## Work instructions:
Copy every record that appears below, exactly as it stands.

## Records shown:

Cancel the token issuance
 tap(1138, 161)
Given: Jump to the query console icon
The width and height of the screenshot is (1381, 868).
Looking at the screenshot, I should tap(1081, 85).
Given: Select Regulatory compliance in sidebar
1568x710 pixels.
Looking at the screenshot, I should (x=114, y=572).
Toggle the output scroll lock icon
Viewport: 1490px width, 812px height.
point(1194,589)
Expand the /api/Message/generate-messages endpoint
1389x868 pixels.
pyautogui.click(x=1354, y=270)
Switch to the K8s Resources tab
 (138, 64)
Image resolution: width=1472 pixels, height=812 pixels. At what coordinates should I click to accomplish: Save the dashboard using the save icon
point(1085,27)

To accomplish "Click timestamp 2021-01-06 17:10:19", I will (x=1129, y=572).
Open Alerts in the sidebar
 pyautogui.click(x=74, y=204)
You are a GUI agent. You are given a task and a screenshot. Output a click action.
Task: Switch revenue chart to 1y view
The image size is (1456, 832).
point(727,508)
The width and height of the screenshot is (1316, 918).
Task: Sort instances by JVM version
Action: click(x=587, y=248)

## Result:
Cancel the token issuance
 tap(1138, 161)
Given: Jump to the query console icon
The width and height of the screenshot is (1381, 868).
Looking at the screenshot, I should tap(1081, 85).
Given: Select Regulatory compliance in sidebar
1568x710 pixels.
Looking at the screenshot, I should (x=114, y=572).
Toggle the output scroll lock icon
Viewport: 1490px width, 812px height.
point(1194,589)
Expand the /api/Message/generate-messages endpoint
1389x868 pixels.
pyautogui.click(x=1354, y=270)
Switch to the K8s Resources tab
 (138, 64)
Image resolution: width=1472 pixels, height=812 pixels. At what coordinates should I click to accomplish: Save the dashboard using the save icon
point(1085,27)

To accomplish "Click timestamp 2021-01-06 17:10:19", I will (x=1129, y=572).
Open Alerts in the sidebar
 pyautogui.click(x=74, y=204)
You are a GUI agent. You are given a task and a screenshot. Output a click action.
Task: Switch revenue chart to 1y view
The image size is (1456, 832).
point(727,508)
The width and height of the screenshot is (1316, 918).
Task: Sort instances by JVM version
Action: click(x=587, y=248)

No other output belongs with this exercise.